The concept of…

… Studio 3 was very simple and appealing, yet I see nothing much like it nowadays. It consisted of a large room leading off a steep staircase that led from the castle to the Grassmarket. Edinburgh is full of such “fit pedestrians only” short cuts. In this large room, there were benches around the perimeter and a few tables and chairs. You had to be invited to join – for a small fee – and you were expected to buy some refreshments while you were there. The menu contained coffee, tea and sandwiches, of which I particularly liked the peanut butter and apple. The room also contained a record player, a stack of suitable LPs, a couple of chess sets and a few books.

All we ever did was to talk, listen to records and play chess. We could have done all of that in the University Common Room, but there would have been too many people there, and someone would be sure to be misbehaving, while the music would have been inaudible or unacceptably loud. Similarly, we could have done it all in one of our own flats, but there wouldn’t have been enough people there. In Studio 3, there were usually between five and fifteen members present on any given evening, rising to twenty or so at busy times. Nowadays, the amount of smoke in the place would have classified it as a health hazard. The lack of a toilet was a bit of a downside, but it did have the effect of ensuring a turnover. Once you had left to find a public lavatory, you’d be tempted just to go home.
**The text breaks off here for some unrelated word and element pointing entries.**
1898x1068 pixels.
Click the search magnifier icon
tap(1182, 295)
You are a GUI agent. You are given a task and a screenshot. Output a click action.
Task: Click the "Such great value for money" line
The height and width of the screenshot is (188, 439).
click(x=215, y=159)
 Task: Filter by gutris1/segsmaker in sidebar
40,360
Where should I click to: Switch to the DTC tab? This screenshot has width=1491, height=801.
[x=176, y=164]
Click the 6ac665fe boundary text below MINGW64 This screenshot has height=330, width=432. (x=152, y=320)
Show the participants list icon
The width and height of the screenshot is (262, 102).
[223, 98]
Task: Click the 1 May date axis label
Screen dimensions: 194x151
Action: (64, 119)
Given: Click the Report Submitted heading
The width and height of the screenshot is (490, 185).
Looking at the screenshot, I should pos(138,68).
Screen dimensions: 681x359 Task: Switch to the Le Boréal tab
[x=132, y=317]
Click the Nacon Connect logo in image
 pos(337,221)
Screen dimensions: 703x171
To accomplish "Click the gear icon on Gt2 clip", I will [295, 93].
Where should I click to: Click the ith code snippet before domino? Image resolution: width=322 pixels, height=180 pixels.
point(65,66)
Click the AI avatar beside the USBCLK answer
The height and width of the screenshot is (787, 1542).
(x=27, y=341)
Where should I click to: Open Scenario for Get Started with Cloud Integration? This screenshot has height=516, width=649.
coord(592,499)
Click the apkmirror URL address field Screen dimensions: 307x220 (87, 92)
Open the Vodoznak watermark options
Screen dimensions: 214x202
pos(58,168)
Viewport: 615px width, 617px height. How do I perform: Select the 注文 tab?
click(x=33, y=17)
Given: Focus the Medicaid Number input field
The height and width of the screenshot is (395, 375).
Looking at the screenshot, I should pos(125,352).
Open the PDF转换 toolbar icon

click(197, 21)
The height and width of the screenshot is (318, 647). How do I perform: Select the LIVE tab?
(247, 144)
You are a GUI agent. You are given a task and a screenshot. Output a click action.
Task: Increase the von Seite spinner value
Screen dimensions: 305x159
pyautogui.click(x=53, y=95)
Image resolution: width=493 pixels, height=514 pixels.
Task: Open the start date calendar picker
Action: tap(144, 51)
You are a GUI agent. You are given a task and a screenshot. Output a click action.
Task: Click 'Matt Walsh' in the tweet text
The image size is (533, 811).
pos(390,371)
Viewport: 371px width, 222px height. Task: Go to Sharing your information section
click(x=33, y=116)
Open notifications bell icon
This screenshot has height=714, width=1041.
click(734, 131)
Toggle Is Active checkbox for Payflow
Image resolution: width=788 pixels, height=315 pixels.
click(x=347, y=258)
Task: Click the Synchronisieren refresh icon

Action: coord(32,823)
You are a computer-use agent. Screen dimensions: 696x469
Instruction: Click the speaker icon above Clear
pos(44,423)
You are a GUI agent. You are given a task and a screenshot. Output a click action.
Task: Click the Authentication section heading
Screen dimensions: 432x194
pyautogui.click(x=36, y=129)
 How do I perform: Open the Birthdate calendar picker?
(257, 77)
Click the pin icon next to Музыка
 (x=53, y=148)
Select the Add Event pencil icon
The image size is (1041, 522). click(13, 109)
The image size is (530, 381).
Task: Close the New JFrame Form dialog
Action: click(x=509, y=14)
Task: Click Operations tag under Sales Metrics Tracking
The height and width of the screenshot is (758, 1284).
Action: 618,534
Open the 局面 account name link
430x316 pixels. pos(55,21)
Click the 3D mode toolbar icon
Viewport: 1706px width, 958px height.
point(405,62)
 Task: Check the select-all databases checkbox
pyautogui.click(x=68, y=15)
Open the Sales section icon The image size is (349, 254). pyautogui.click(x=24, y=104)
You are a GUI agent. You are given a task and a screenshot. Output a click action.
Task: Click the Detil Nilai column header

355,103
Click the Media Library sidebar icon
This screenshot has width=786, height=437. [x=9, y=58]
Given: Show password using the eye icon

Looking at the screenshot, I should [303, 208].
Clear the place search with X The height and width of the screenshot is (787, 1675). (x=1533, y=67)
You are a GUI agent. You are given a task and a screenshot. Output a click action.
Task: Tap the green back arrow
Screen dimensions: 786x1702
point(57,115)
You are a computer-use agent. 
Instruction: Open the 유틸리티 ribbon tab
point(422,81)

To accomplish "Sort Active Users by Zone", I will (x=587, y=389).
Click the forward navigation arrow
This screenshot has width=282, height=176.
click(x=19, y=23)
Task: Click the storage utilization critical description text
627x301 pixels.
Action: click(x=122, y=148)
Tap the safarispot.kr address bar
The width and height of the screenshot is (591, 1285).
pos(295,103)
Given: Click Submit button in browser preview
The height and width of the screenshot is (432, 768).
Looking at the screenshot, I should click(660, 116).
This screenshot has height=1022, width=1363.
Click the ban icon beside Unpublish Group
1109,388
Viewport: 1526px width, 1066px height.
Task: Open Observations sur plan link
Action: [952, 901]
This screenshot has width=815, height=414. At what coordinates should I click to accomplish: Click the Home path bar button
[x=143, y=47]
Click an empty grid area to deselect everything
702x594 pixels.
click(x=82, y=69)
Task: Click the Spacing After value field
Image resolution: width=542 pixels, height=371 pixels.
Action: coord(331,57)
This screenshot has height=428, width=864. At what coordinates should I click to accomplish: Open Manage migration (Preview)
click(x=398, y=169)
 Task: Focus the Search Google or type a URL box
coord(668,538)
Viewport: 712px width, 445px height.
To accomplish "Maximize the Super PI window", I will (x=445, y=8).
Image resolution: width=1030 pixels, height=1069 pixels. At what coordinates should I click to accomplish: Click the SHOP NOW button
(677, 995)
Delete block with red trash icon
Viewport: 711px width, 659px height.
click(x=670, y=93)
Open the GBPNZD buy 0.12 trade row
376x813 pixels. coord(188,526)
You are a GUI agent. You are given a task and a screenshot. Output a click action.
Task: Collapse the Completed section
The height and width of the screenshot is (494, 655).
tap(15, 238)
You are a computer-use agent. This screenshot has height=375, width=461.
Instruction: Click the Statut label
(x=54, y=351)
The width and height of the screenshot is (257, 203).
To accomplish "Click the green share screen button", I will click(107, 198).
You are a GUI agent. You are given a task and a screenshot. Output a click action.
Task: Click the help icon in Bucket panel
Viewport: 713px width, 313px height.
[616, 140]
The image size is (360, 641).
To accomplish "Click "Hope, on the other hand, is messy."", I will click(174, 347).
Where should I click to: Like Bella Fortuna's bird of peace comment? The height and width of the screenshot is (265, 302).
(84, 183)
The LPs were an eclectic mix, though when you decided to put one on, you had to bear in mind the current clientèle, because if anyone objected to your choice you were honour-bound to change it. As a result, the vast majority of music played was classical, though there was some well-behaved Jazz, too. I first heard Miles Davis and Stan Getz in Studio 3. Woody Allen stand-up comedy; Bob Dylan strumming, blowing and moaning; Tom Lehrer skipping over the keys uttering the inutterable. The records and the books were mostly contributed by members.

Many of my current opinions and interests were formed during Studio 3 conversations, and it stands like a cultural beacon in my memory. Was it really so good? I’ll ask Lionel.

I wonder whether such clubs still exist, and I guess the answer is that certain forms of café society resemble Studio 3, except for the membership issue, though, in practice, membership can be controlled provided the members outnumber the gate-crashers and are prepared to be rude to them.

Remarkably, there is a Dance Base building, including a Studio 3, in the same sort of area today – no connection.